If you’ve followed this blog for a while, you may remember that I loved his earlier novel The Woman in White. I love it more than The Moonstone, but The Moonstone is also wonderful. Wilkie Collins (let’s get a puppy and name it Wilkie) does include some social commentary about the propensity of society to completely misjudge character. In The Moonstone British aristocracy embraces scoundrels and rejects the righteous. However, I think his strength as an author is in satirizing not society, but human nature. Like The Woman in White, The Moonstone has multiple narrators. The first is Gabriel Betteredge, who is basically Carson from Downton Abbey, but more charming. When the facts concerning the disappearance of the diamond do not fit with Betteredge’s worldview, he proclaims himself “superior to reason.” I wish fewer people in this country rejected reason when it didn’t fit their worldview, but it is a funny self-declaration. Betteredge also continually criticizes the female intellect. Meanwhile, the women around him are demonstrably more intelligent than he is and have a far better understanding of the mystery of the Moonstone.

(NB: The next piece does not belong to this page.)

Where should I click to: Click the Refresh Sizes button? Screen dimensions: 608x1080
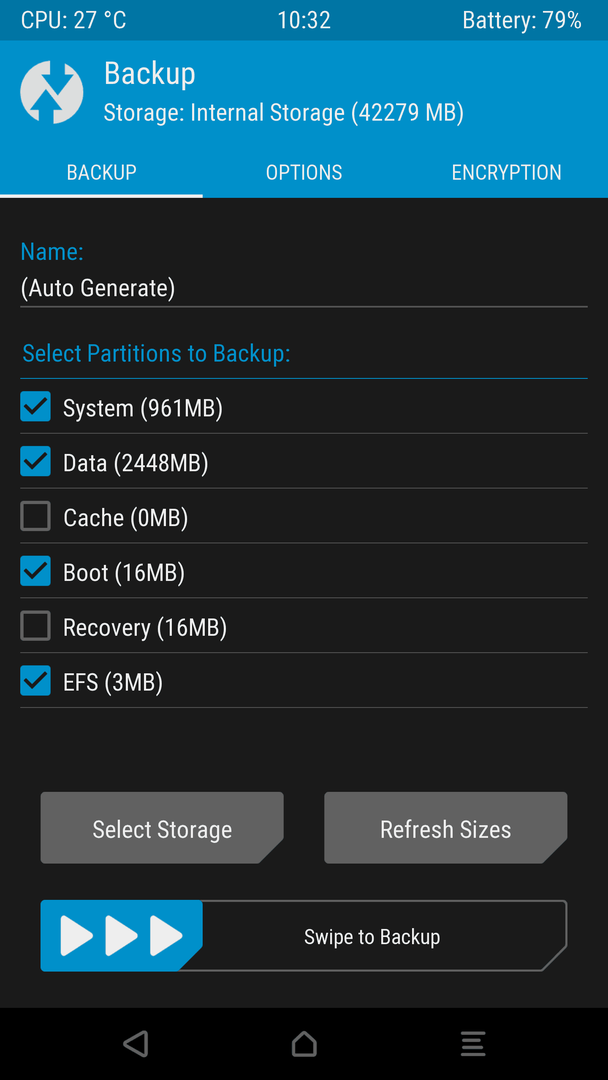(x=445, y=828)
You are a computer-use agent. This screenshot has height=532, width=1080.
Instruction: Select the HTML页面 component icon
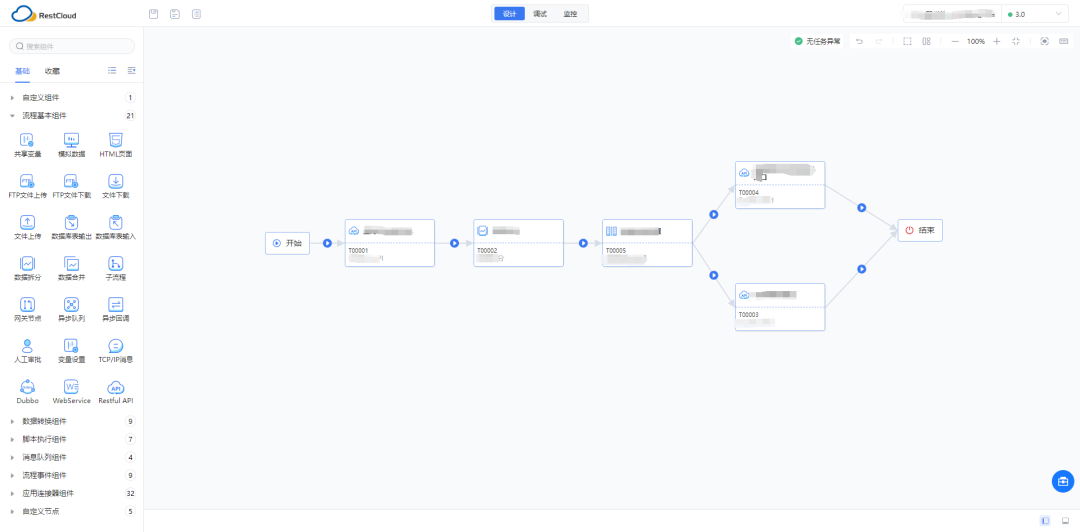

A second unreliable narrator appears in the character of Drusilla Clack, a sanctimonious spinster who constantly criticizes dear Rachel, quite clearly because she is jealous of her. It takes some, but not a great deal, of subtlety as a reader to pick up on Collin’s jokes at the expense of his narrators. If you love an unreliable narrator and the not-too-difficult puzzle of figuring out when an author is being facetious, this is the book for you.
Collins’ characters are delightfully and hilariously flawed. Rachel is a gender-bending heroine who just can’t do her gender roles well enough for some people, but is loved all the more by others for her individuality. I found the whole thing quite charming and well worth reading and rereading. However, I prefer The Woman in White. There’s more drama in The Woman in White. I found myself more invested in that plot, than this one, simply because the location of a diamond does not concern me as much as the well-being of humans.
You might like The Moonstone if:
- you love mysteries
- you like unreliable narrators
- you like to laugh with the author while he mocks his characters’ foibles
You might not like The Moonstone if:
- you lack patience. It’s quite long and the mystery drags on a bit before unfolding almost entirely within the last 100 pages.
Final Thoughts: I admire Wilkie Collins. He has a unique style that is intriguing, entertaining, humorous and a bit challenging. If you haven’t tried anything by him, you should. My favorite thing about him is his tendency to demonstrate that the most worthy characters in his melange are the ones who are most harshly judged by society.